Vorliegender Text:
● ● ● ● ●

In vielerlei Hinsicht ist Fabric 91 ein Spiegelbild von Nina Kraviz’ Beitrag für die DJ Kicks-Reihe aus dem vergangenen Jahr. Anhand bestimmter Prämissen wird im Vergleich dazu deutlich, was von einer Kraviz-Compilation aktuell zu erwarten ist. Da wäre zuallererst einmal die immense Auswahl an Musik. 40 Tracks in einem Mix von gut 75 Minuten einzusetzen ist schon eine Hausnummer. Zweitens ist sie stolz auf ihr eigenes Label трип. Die Promomaschine rollt und teast mit bisher unveröffentlichten Beiträgen diverser трип-Künstler an, was in den kommenden Monaten auf ihrem Label zu erwarten ist.
Ferner ist Nina Kraviz eine hervorragende Crate Diggerin und besticht jedes mal aufs Neue mit packenden Sammlerstücken. Techno und seine Unterspielarten wie Ambient und Electronica, alles findet hier seinen Platz. Dabei sind die Tracks nicht einfach nach Schema F aneinander gereiht. Stattdessen surrt und zurrt und schichtet Kraviz kapitelweise, ohne etwas in den Vordergrund zu rücken. Fabric 91 fühlt sich tatsächlich wie ein akustischer Fortsetzungsroman an, bei dem sie noch tiefer als zuvor in die musikalische Materie eintaucht.
Der Mix wird in zwei Akten erzählt und beginnt mit Bedouin Ascent mit einem echten Highlight. Groovige und melodiöse Breaks schlingern in einen geraden Beat, der durch Woody McBride und DJ Slip aufgegriffen wird. Der Track von Soren, die erste unveröffentlichte Nummer, verdeutlicht in Villalobos-Manier das ständige auf und ab der Gefühlslagen. Die sich durch den Mix ziehende kopflastige Grundstimmung bildet zwischen all den Genresprüngen insgesamt jedoch den Leitfaden. Die Überleitung von Bjarki zum irren PTU-Track formt ein starkes Moment. Breaker 1 2 und die Acidtracks von Beverly Hills 808303 und Frak zeigen Krallen bis zur Verschnaufpause. Der zweite Akt beinhaltet ausgehend von Pete Namlook über Unit Moebius, zwei unveröffentlichte Kraviz-Tracks bis zu Mike Henk den stärksten Abschnitt des Mixes. Claude Young und The Detroit Escalator Co. formieren weitere zeitgeschichtliche Momentaufnahmen bevor Kraviz mit einem Jungle-Knaller von Aphex Twin im Endgegner-Modus abschließt.
Fabric 91 ist ein polarisierendes Statement gegen den einzelnen Track. Ob es wirklich diese Masse braucht, um eine schlüssige Geschichte zu erzählen, sei dahingestellt. In diesem speziellen Fall funktioniert es aber sehr gut. Es ist jedoch erschreckend, wenn man sich heutzutage bereits dafür rechtfertigen muss, einen solchen Mix der Perfektion zuliebe nicht ausschließlich am Computer arrangiert zu haben.

● ● ● ● ●

Worum es geht:
Drucken Sie aus der Besprechung von Fabric 91 den Abschnitt wortgetreu ab, der mit den Worten „Ferner ist Nina“ einsetzt und mit „musikalische Materie eintaucht.“ schließt. Die Zeilen werden für die Bearbeitung nicht benötigt.

Ausgangsmaterial:

● ● ● ● ●

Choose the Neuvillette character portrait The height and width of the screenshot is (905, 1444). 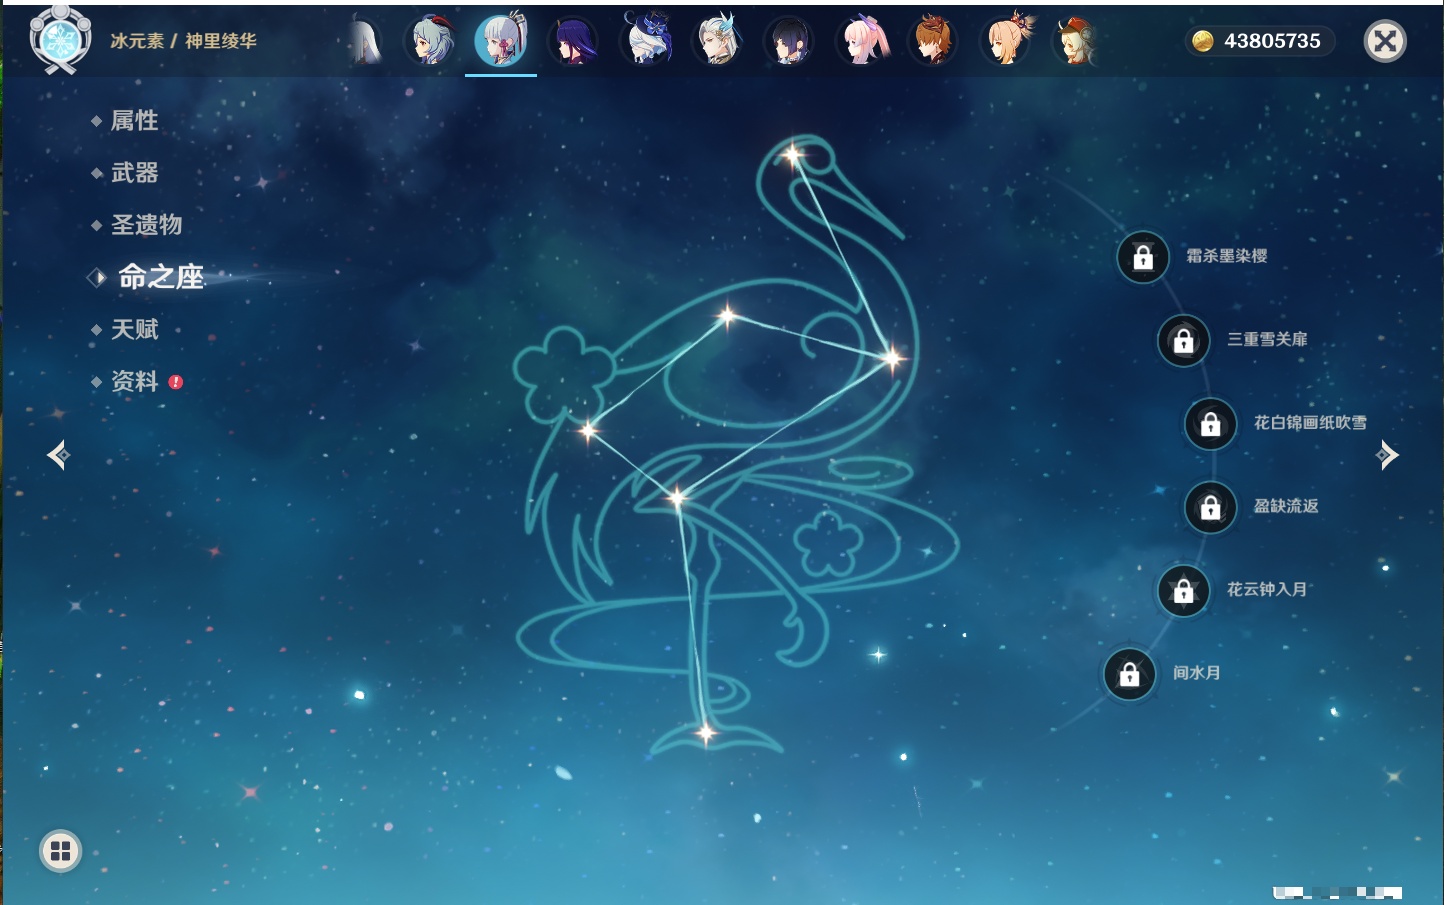pyautogui.click(x=717, y=42)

● ● ● ● ●

Antwort:
Ferner ist Nina Kraviz eine hervorragende Crate Diggerin und besticht jedes mal aufs Neue mit packenden Sammlerstücken. Techno und seine Unterspielarten wie Ambient und Electronica, alles findet hier seinen Platz. Dabei sind die Tracks nicht einfach nach Schema F aneinander gereiht. Stattdessen surrt und zurrt und schichtet Kraviz kapitelweise, ohne etwas in den Vordergrund zu rücken. Fabric 91 fühlt sich tatsächlich wie ein akustischer Fortsetzungsroman an, bei dem sie noch tiefer als zuvor in die musikalische Materie eintaucht.